Excerpt provided =
# # #
While I still think traveling is one of the greatest things about life and it will always be a huge part of my life, in this moment I have zero desire to travel. I am sure this is shocking a lot of you. I am a writer and a photographer, but I am also a healer and I know that I need to heal myself before I can begin to travel again. One of the things that helped me the most was putting Joaquín on a somewhat strict schedule at 8 weeks old (we followed the Babywise book). He and I have both thrived once there was some sort of order to what felt like chaos. I would hate to mess up his schedule with a trip and I would hate to take a step back in my healing process as well. We also lucked out big time, by finding truly the most amazing nanny that helps us out a couple of days a week. My own mother has been my biggest blessing. She treats Joaquín as if he were her own son and has shown me so much grace and compassion when I needed it the most.
Yes, I have sad days and anxious days, but thankfully they are getting less and less. I am learning to let go and embrace the fact that I cannot control everything and that most likely I will never find the balance I so desperately crave. I will never be the best Acupuncturist, the best blogger, the best photographer, but I will be the best mother to Joaquín. He is the person that made me a mother, that taught me true love pours from a bottomless heart, that there are parts of myself that need a little tweaking, and who without a doubt makes me a better person.
I want to be clear, we will travel with Joaquín. We talk about exploring the world with him every single day. His entire nursery is travel themed. It is just that we are encouraging his curiosity at home — we explore our city of Charlotte, North Carolina and the surrounding areas and that is enough for all of us right now. I know a lot of people will disagree or be disappointed with our decision, which is okay. I firmly believe that you have to do what is best for your family. Travel is not best for our family in this moment. I hope my readers who have been following me for over the last five years looking for travel inspiration do not give up on me. I promise you, travel will always be a huge part of My Beautiful Adventures and I cannot begin to express how exited I am for Joaquín’s first trip whether it is domestic or international. For now we are taking. . .baby steps.
# # #
Data section =
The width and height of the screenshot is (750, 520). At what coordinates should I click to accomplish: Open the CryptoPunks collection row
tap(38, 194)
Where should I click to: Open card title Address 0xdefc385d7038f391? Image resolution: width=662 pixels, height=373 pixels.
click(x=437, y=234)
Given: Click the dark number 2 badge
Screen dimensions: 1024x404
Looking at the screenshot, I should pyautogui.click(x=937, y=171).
# # #
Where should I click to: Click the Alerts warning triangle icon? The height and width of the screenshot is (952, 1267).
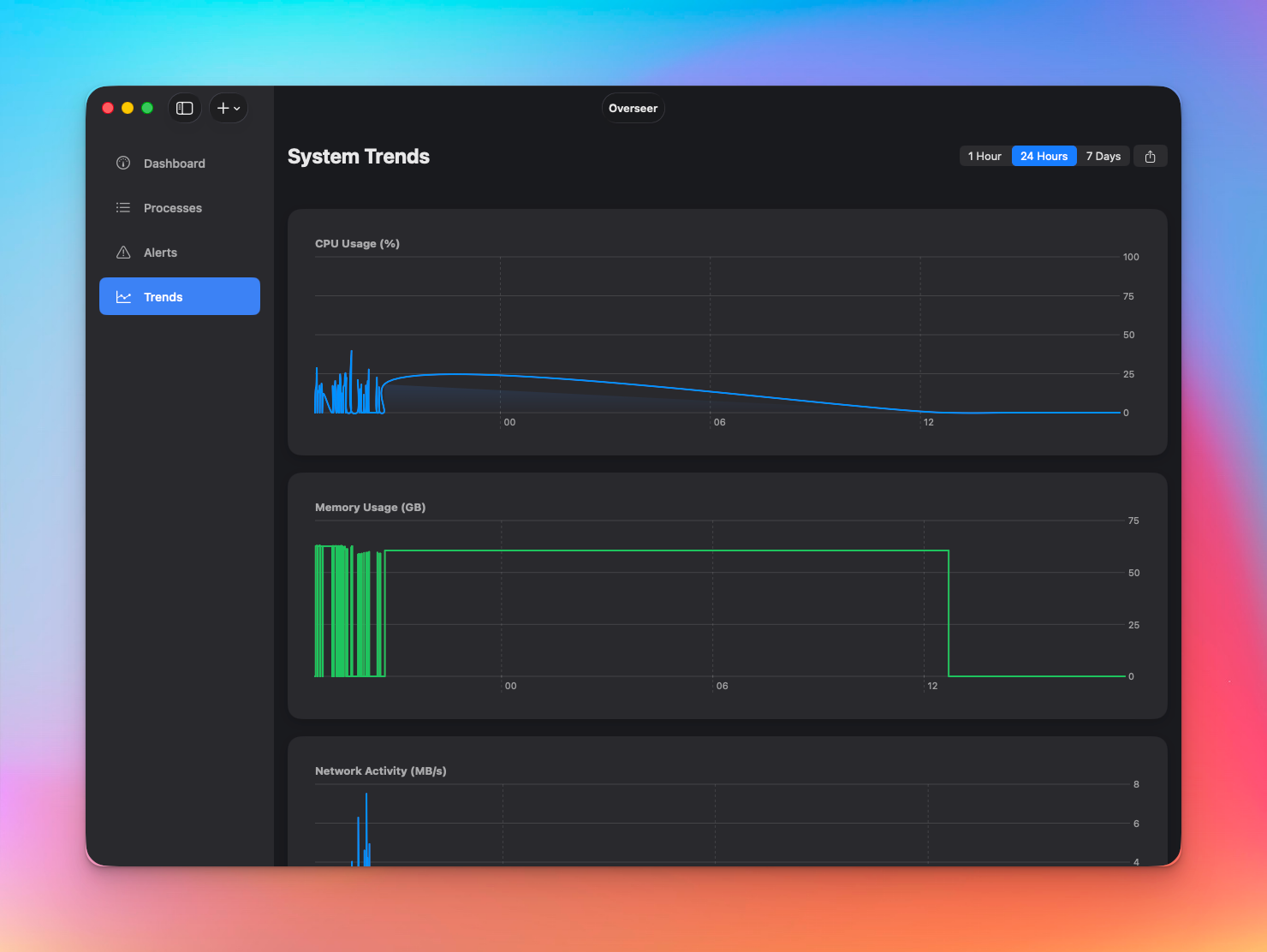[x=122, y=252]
# # #
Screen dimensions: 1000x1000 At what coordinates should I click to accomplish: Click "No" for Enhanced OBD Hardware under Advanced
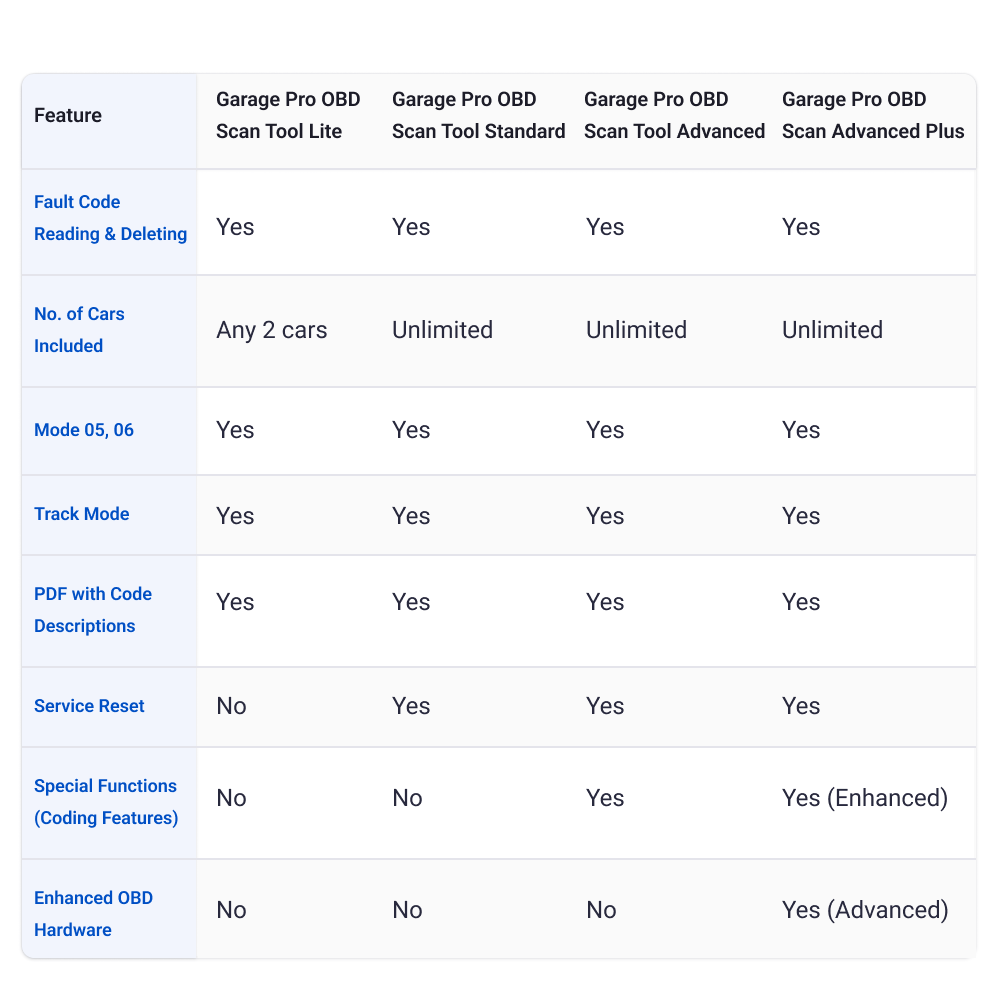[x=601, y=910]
# # #
Work instruction 1 =
Answer these questions from the excerpt on pausing travel:
(a) At what age was Joaquín put on a schedule?
(b) Which three roles does the writer say she will never be the best at?
(c) Which city do they explore with Joaquín?
Work instruction 2 =
Translate this sentence from the excerpt on pausing travel into Spanish: "I firmly believe that you have to do what is best for your family."
Work instruction 3 =
From the excerpt on pausing travel, extract the passage that begins at the words "Yes, I have" and stops after "a better person.". Copy it word for word.
Answer using only the excerpt on pausing travel.

Exercise answer 1 =
(a) 8 weeks old
(b) Acupuncturist, blogger and photographer
(c) Charlotte, North Carolina

Exercise answer 2 =
Creo firmemente que hay que hacer lo que es mejor para tu familia.

Exercise answer 3 =
Yes, I have sad days and anxious days, but thankfully they are getting less and less. I am learning to let go and embrace the fact that I cannot control everything and that most likely I will never find the balance I so desperately crave. I will never be the best Acupuncturist, the best blogger, the best photographer, but I will be the best mother to Joaquín. He is the person that made me a mother, that taught me true love pours from a bottomless heart, that there are parts of myself that need a little tweaking, and who without a doubt makes me a better person.